E così la richiesta che la macchina internazionale degli aiuti si mettesse in moto è arrivata sia dalle autorità di Tripoli che di Tobruk.
Sono arrivati aiuti dalla Turchia, dall’Egitto, dagli Emirati Arabi Uniti ma il timore è che, come in altri contesti, anche la macchina degli aiuti segua la linea del sostegno internazionale alle diverse fazioni che vede la Cirenaica, principalmente appoggiata da Mosca, Cairo e sauditi.
«Entrambi i governi hanno chiesto aiuto», ha ammesso Tauhid Pasha dell’Organizzazione internazionale delle migrazioni.
«La sfida è ora che il mondo risponda proporzionalmente alle necessità e alle richieste dei due governi», ha aggiunto.
Non solo, molti giornalisti in loco, hanno dichiarato che la macchina degli aiuti delle agenzie internazionali si sta attivando ancora molto lentamente.
L’Alto commissario delle Nazioni Unite per i diritti umani, Volker Turk, ha chiesto a tutti i gruppi politici di lavorare insieme per far fronte a questa catastrofe.
«Tutti coloro i quali sono stati coinvolti devono ricevere il supporto necessario indipendentemente dalla loro affiliazione. Soprattutto questo vale per i gruppi più vulnerabili, ancora più a rischio dopo questo disastro», ha aggiunto.
Abdulkader Assad, editor del Libya Observer, ha assicurato che avere due governi in competizione ha messo a rischio tutta la macchina dei soccorsi.
«Ora che alcune città hanno subito questo disastro naturale, è chiaro che la mancanza di un governo centrale unificato sta colpendo la vita delle persone», ha concluso.
Anche il portavoce della Croce Rossa e di Red Crescent Societies, Tommaso Della Longa, ha avvertito che il tempo rimasto è poco.
«Il disastro può essere paragonato a un bombardamento e a un terremoto. Ci sono intere aree della città che non esistono più e interi villaggi distrutti dove migliaia di famiglie hanno bisogno di tutto», ha commentato Della Longa.

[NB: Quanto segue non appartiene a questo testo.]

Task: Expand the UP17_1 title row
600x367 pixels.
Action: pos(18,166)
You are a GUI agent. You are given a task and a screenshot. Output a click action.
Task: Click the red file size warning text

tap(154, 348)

Dal canto suo, Meera Elnaal che si è fatta portavoce del malcontento che monta in queste ore tra i libici ha dichiarato in un’intervista alla Bbc che «molte vite potevano essere salvate e che l’intero disastro poteva essere evitato con una gestione efficace». «Non è un disastro naturale, è qualcosa che poteva essere evitato se si fosse dato ascolto agli specialisti», ha aggiunto.

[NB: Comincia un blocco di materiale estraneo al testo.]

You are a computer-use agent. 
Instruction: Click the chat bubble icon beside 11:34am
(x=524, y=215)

Il vice-segretario delle Nazioni Unite per gli affari umanitari, Martin Griffiths, ha definito il disastro di Derna come «l’evidenza degli effetti dei cambiamenti climatici».
L’Onu ha lanciato un appello urgente con la richiesta di raccogliere 71 milioni di dollari per far fronte all’emergenza.
Tuttavia, secondo l’ingegnere, Kanakis Mandalios, che ha lavorato per molti anni a Derna, le dighe non sarebbero dovute collassare.
Secondo Mandalios, la causa del disastro è da riferire a una mancanza di pianificazione urbana, ferma dal 1997, in aggiunta a costruzioni non autorizzate vicino alle dighe che hanno accresciuto la portata del flusso d’acqua.
La fase di ricostruzione che si avvierà nei prossimi mesi sarà un’occasione senza precedenti per superare le carenze infrastrutturali di Derna e dei villaggi vicini.
Eppure questa catastrofe annunciata ed evitabile fa emergere più che mai la necessità di maggiore trasparenza dei politici libici e la necessità di coordinamento e di coerenza tra i governi di Tripolitania e Cirenaica, anche in vista di elezioni politiche tanto attese ma che appaiono ancora una volta lontane dall’avere luogo in tempi brevi.